=== WRITTEN REQUEST ===
Please pull out each line from the items below that contains the word "should", and copy those lines in full.

=== TASK INPUTS ===
..........

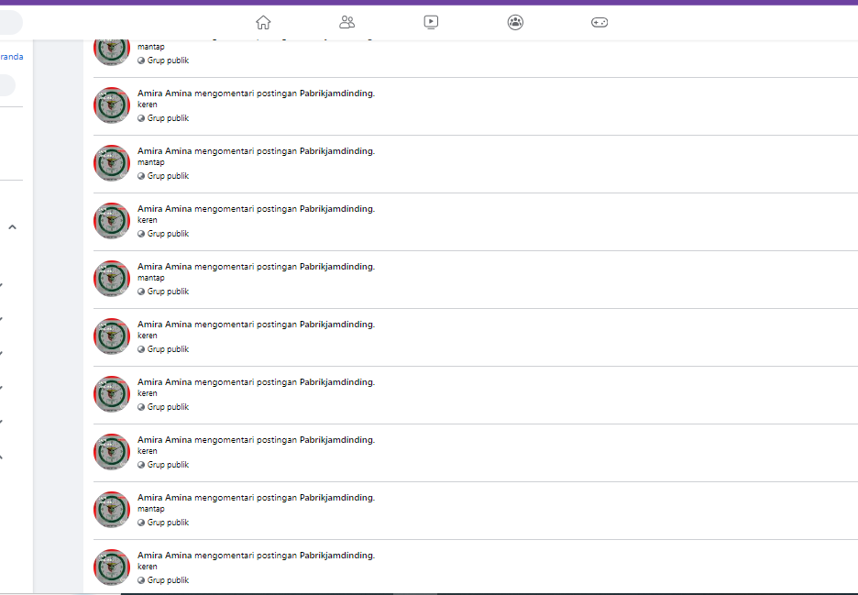The width and height of the screenshot is (858, 595).
Task: Click the lowest chevron in the left sidebar
Action: tap(2, 457)
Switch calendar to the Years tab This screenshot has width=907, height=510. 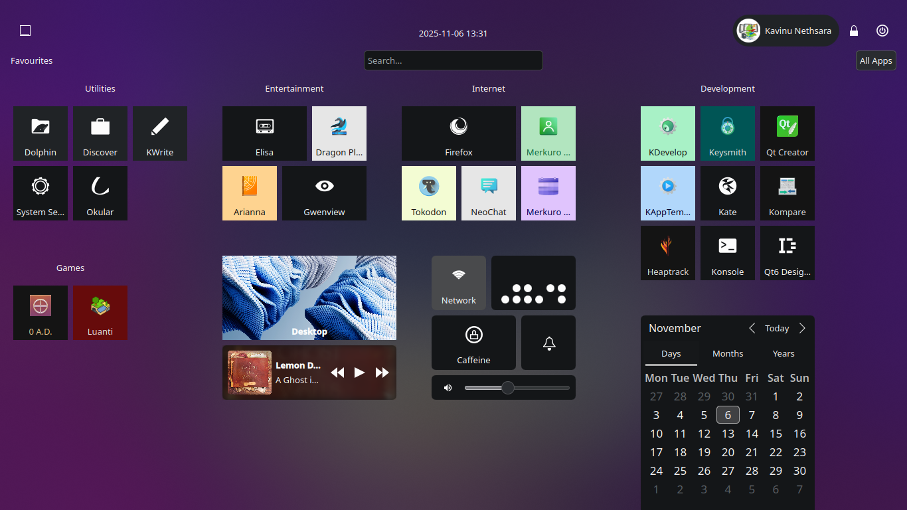783,354
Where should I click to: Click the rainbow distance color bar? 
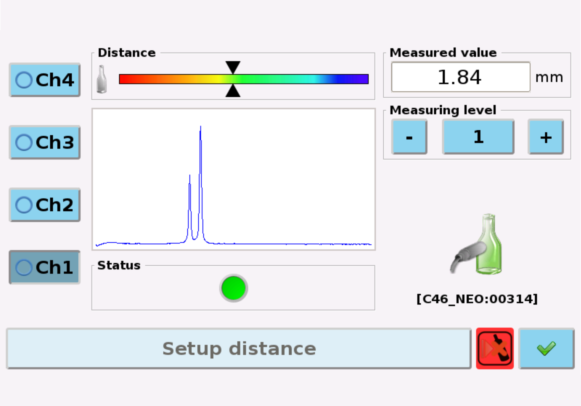pos(278,79)

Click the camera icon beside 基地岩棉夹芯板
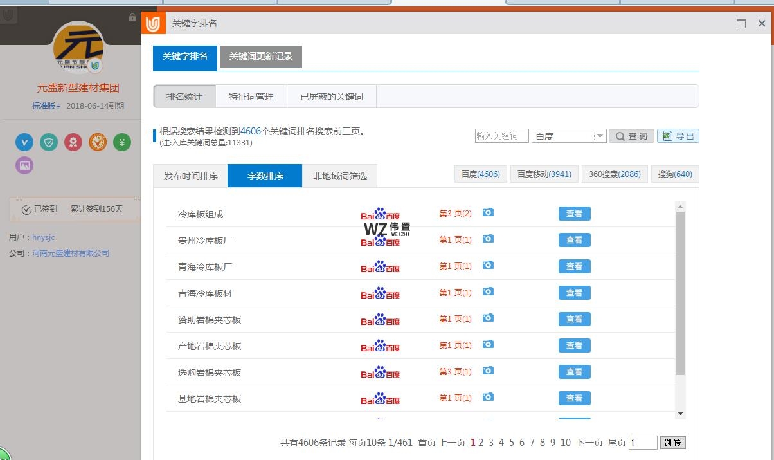pos(488,398)
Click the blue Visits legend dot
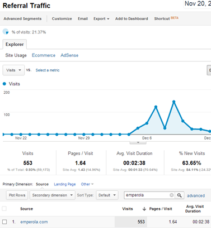The image size is (211, 230). click(x=4, y=84)
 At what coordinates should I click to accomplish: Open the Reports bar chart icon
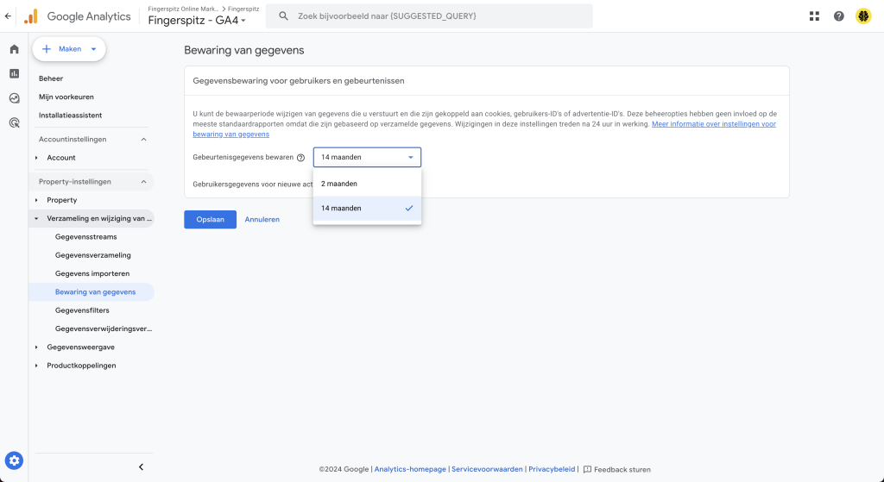(14, 74)
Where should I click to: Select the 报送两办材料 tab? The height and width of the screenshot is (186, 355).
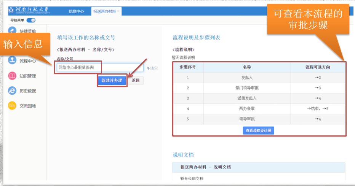[x=104, y=11]
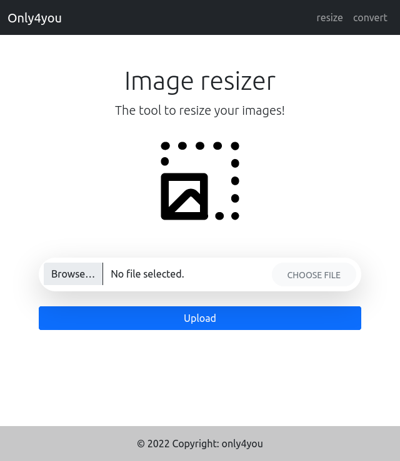
Task: Click the empty dark navbar area
Action: pyautogui.click(x=188, y=17)
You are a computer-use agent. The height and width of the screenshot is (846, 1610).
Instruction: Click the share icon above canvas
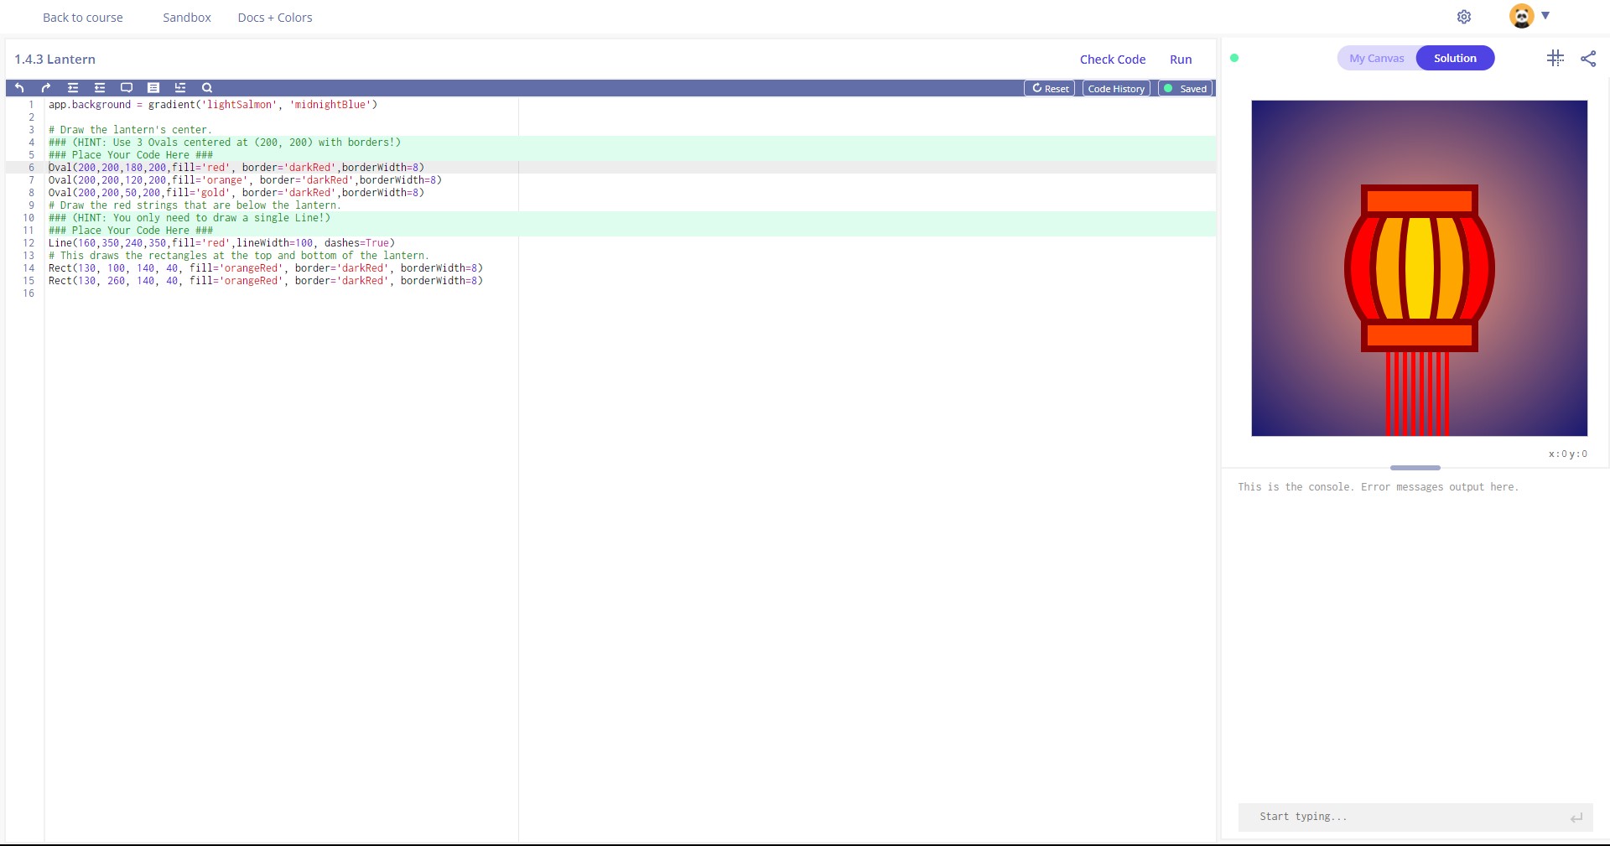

..........

=== FULL ANSWER ===
Where should I click to: Click the rainbow distance color bar? 
 At what coordinates should I click to accomplish: Open the Reports bar chart icon
Where should I click to: Select the 报送两办材料 tab? The height and width of the screenshot is (186, 355).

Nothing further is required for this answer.